═════ DATASET RECORDS ═════

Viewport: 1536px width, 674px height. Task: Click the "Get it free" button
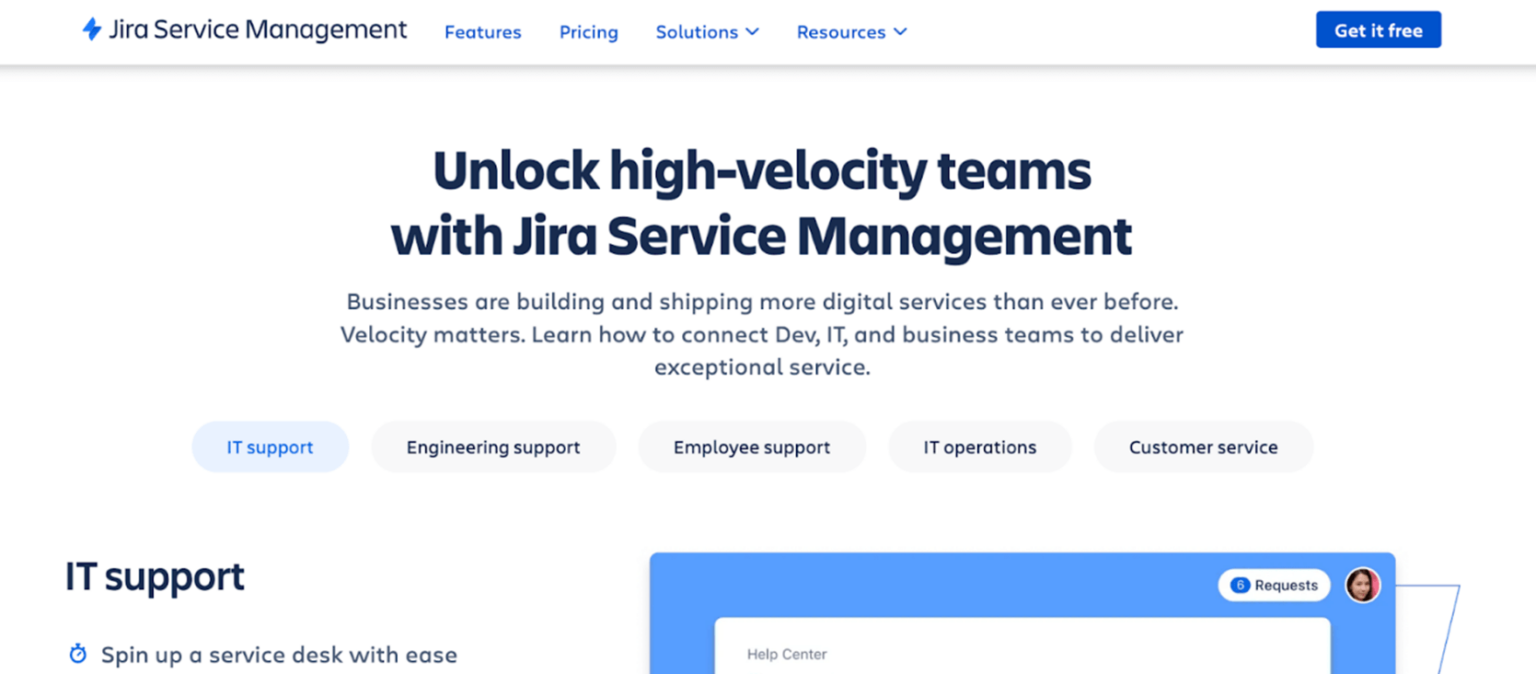pos(1378,30)
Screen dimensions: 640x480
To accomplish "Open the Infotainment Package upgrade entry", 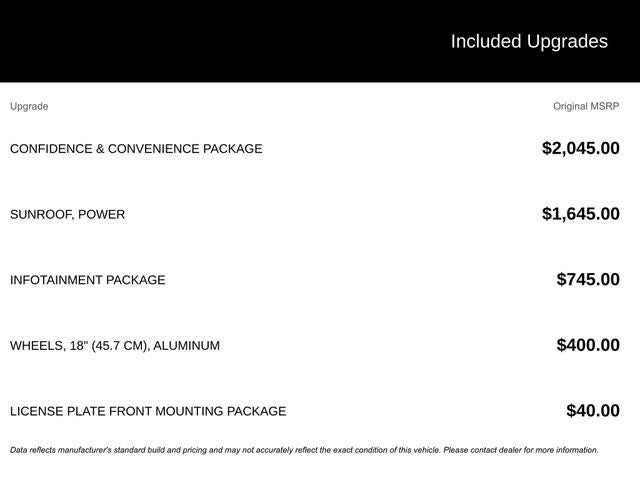I will click(x=87, y=280).
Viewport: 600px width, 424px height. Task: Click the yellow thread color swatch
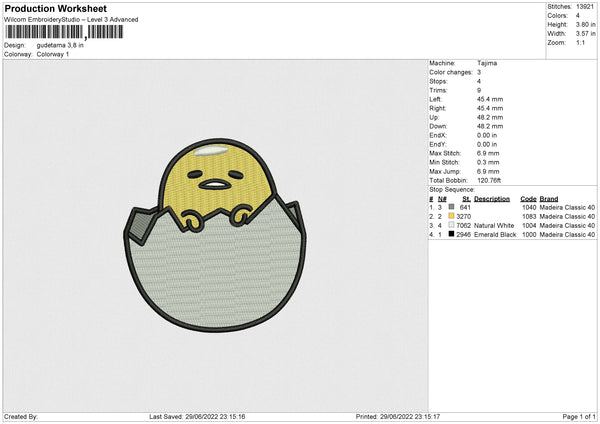452,216
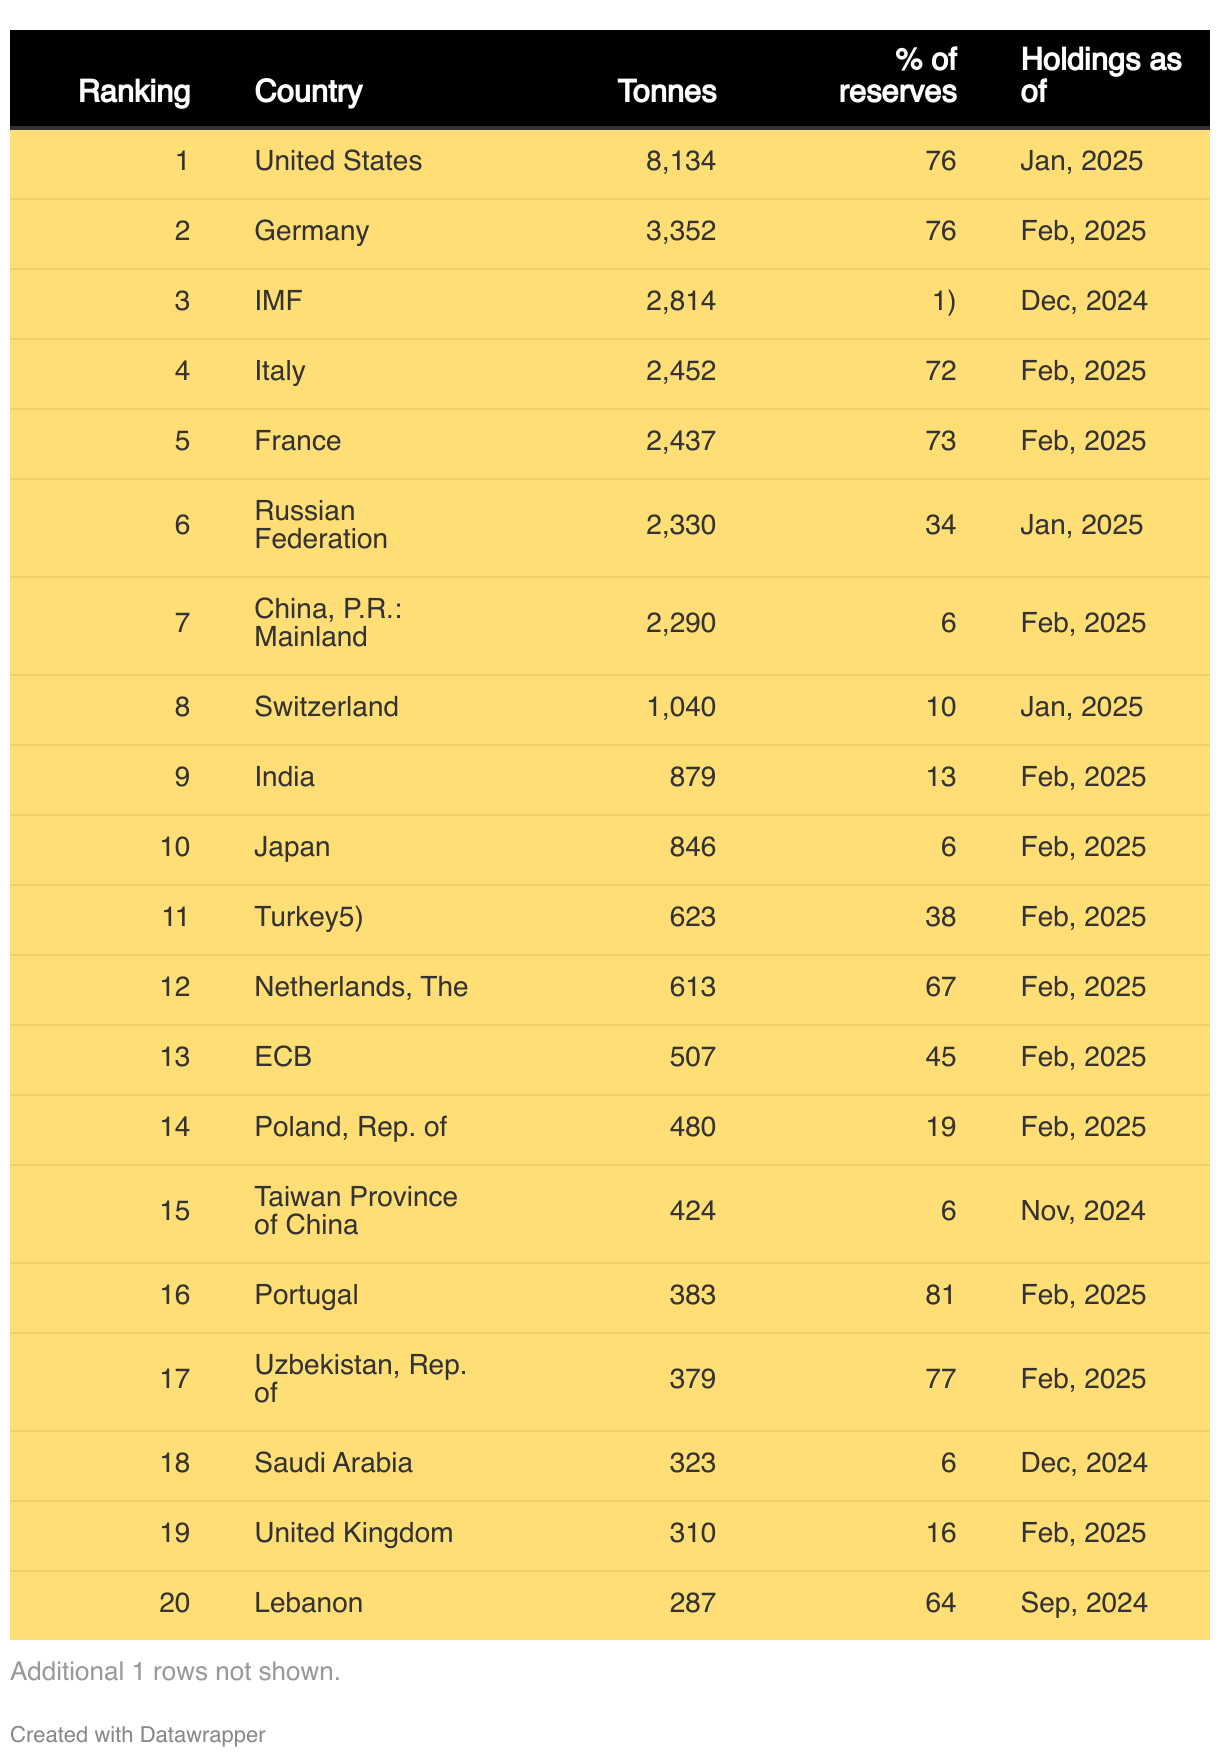This screenshot has height=1758, width=1220.
Task: Click the IMF tonnes value 2,814
Action: (681, 301)
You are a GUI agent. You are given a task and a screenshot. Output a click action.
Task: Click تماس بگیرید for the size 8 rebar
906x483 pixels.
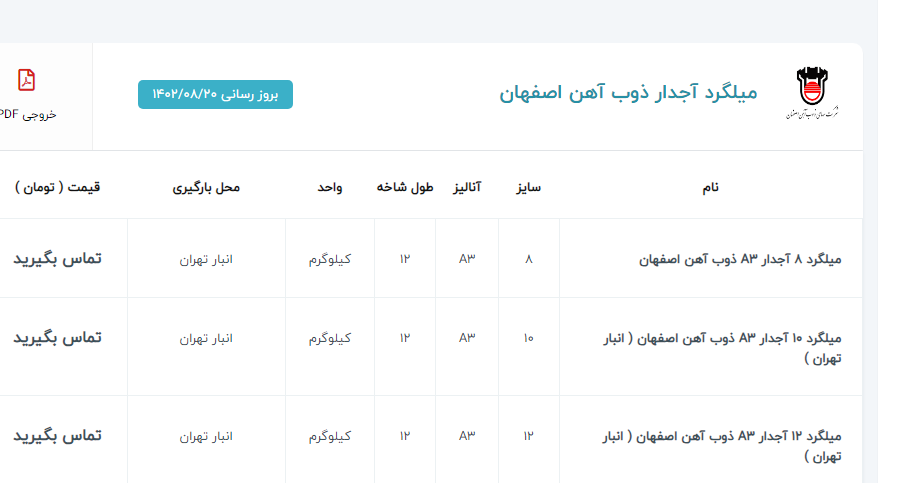point(57,259)
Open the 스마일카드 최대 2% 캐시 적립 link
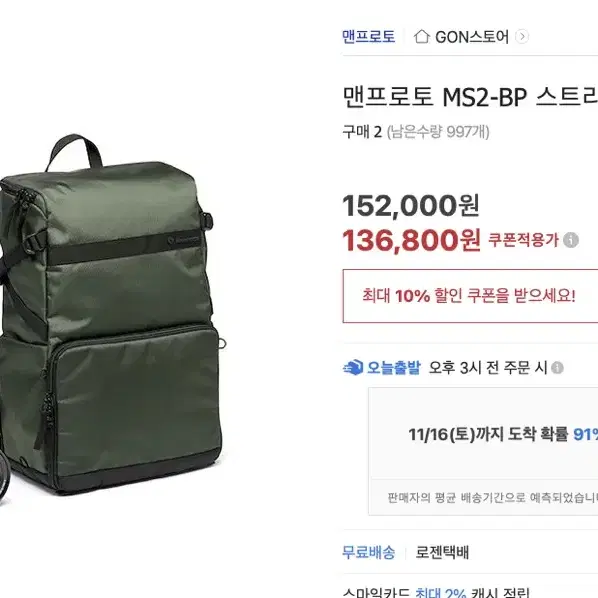This screenshot has width=598, height=598. (x=436, y=593)
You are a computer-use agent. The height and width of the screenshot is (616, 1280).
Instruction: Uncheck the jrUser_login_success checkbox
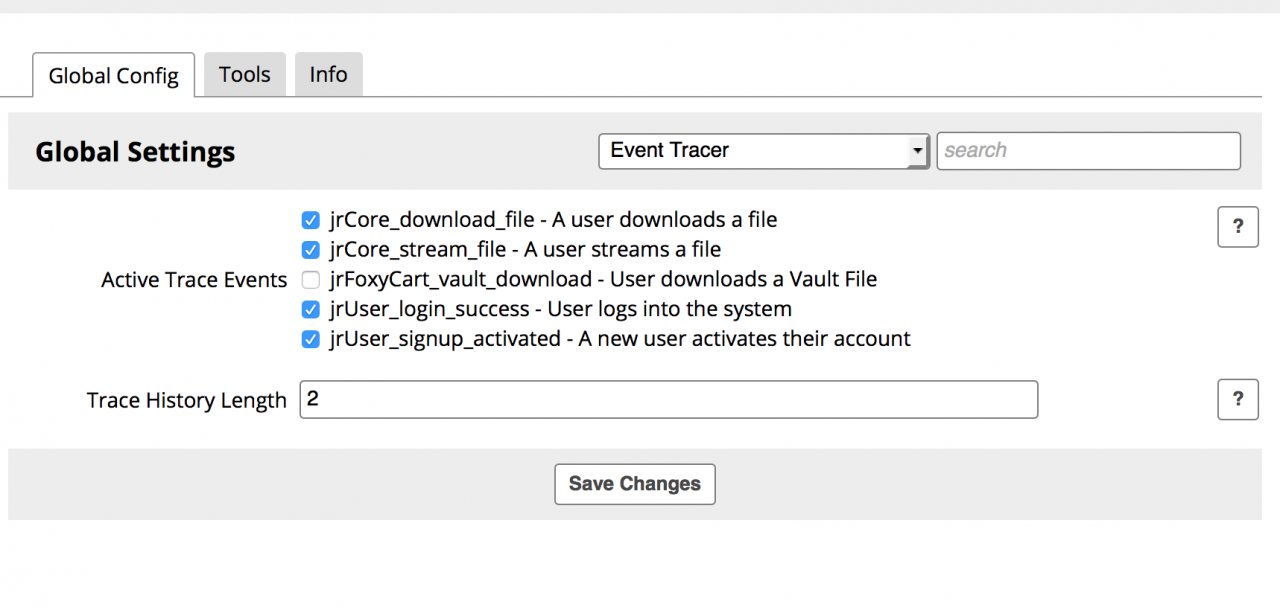(x=310, y=310)
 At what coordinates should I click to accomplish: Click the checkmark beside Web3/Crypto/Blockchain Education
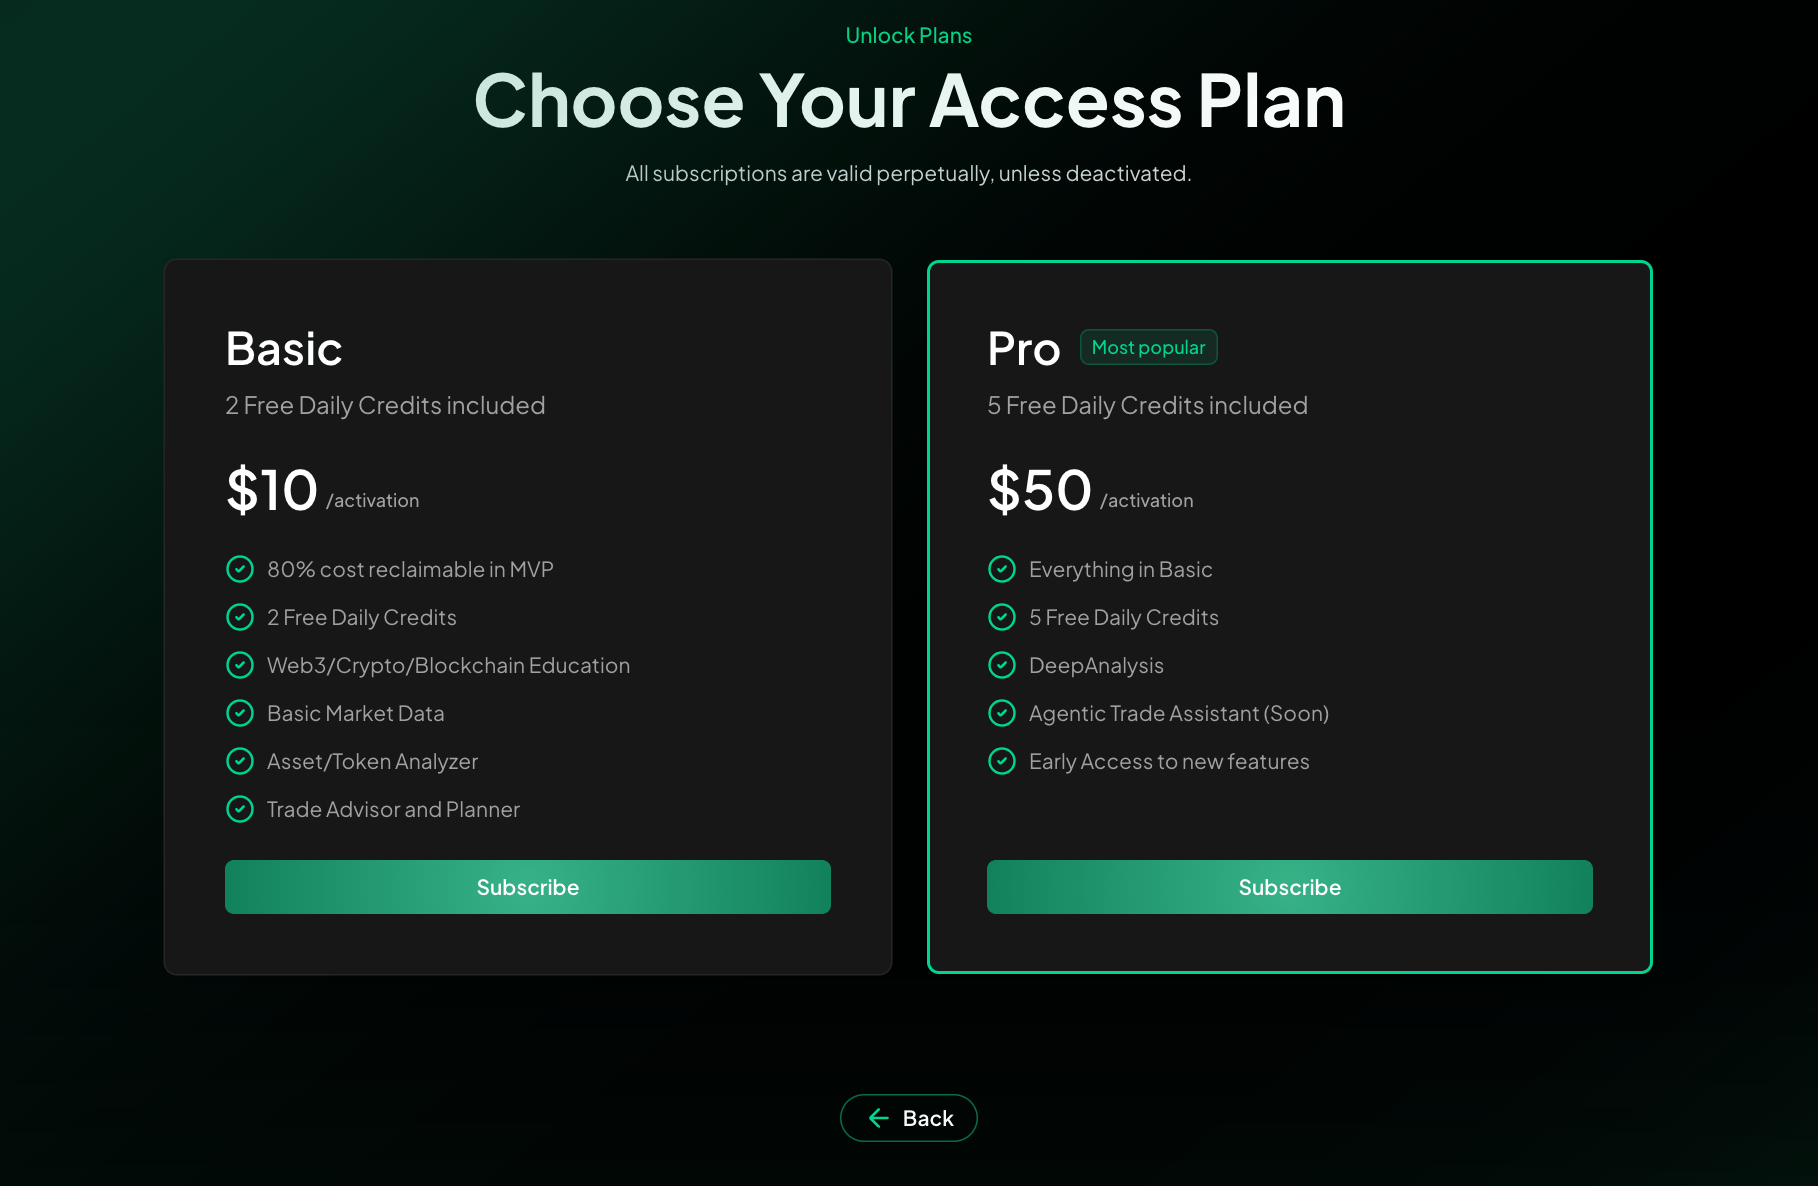[240, 664]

═════

REQUIRED ACTION.
Give nothing but the count of lines in the listing above that hold the string "agent".

OUTPUT BELOW.
2